The volunteer subjects were randomly assigned to a specified sequence of four dosing regimens. The volunteers underwent standard secretin stimulation testing on four separate occasions, with at least 24 h between each test. On each occasion they received one of the following doses:

• Dose A: synthetic porcine secretin, 0.05 μg/kg;

• Dose B: synthetic porcine secretin, 0.2 μg/kg;

• Dose C: synthetic porcine secretin, 0.4 μg/kg;

• Dose D: extracted porcine secretin, 1 CU/kg.

Previous cat bioassays demonstrated that synthetic porcine secretin and biologically derived porcine secretin have identical pharmacology (unpublished data, on file at ChiRhoClin, Inc. and FDA). The quantitative pharmacological relationship based on relative purities of the two products and cat bioassay results established 0.2 μg of synthetic porcine secretin as equivalent to 1 CU of biologically derived porcine secretin, the standard clinical dose per kg used in the secretin pancreatic stimulation test. In order to evaluate the dose response of synthetic porcine secretin, we chose to compare 0.05, 0.2, and 0.4 μg/kg of synthetic porcine secretin to 1 CU/kg of biologically derived porcine secretin.

An independent pharmacist dispensed the drug in syringes identical in appearance. No modifications of the commercial product were made. Biologically derived porcine secretin was reconstituted according to the directions in the package insert, and administered at a dose of 1 CU/kg (0.1 mL/kg). Synthetic porcine secretin was reconstituted with sterile normal saline to achieve an injection volume of 0.1 mL/kg for each of the three dose levels (0.05, 0.2, and 0.4 μg/kg).
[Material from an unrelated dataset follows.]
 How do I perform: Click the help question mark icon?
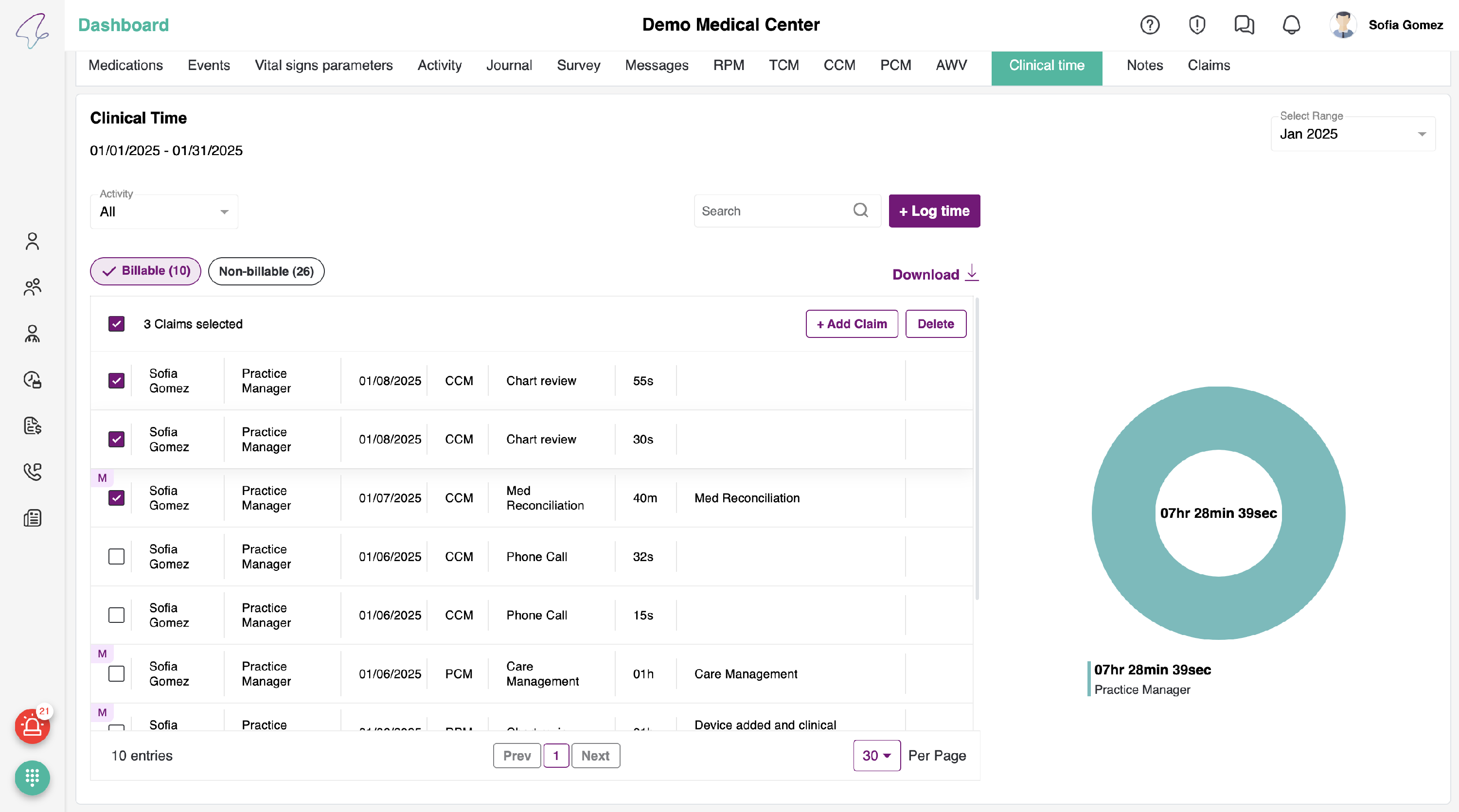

Secretin stimulation testing was performed in standard fashion. A double lumen tube was placed with fluoroscopic guidance into the stomach and duodenum. Baseline duodenal aspirates were collected for two 10-min periods prior to dosing. After dosing, two 10-min collections and two 20-min collections were obtained, consecutively.

Ethical considerations

This study was approved by the Institutional Review Board at Duke University Medical Center and the General Clinical Research Center’s (GCRC) Scientific Advisory Committee. All subjects gave informed consent to participate in the study.

Sample size calculation

Using a one-way repeated measures analysis of variance with four levels, participation of 12 individuals was required to detect a 20% change from the reference product with a P=0.05 and 80% power. The bicarbonate concentration in mEq/L was utilized to determine the number of subjects required for the study.

Statistical analysis

The analyses of the comparative pharmacodynamic effects of synthetic porcine secretin and biologically derived porcine secretin are presented in two ways: unadjusted for basal (pre-secretin) exocrine pancreas function; and adjusted for basal exocrine pancreas function by subtracting the mean baseline values. Whilst not clinically applicable, this analytical approach allows one to compare the pharmacodynamic activities of the two exogenous secretin preparations in normal subjects, whilst taking into account basal pancreatic function and endogenous secretin effect.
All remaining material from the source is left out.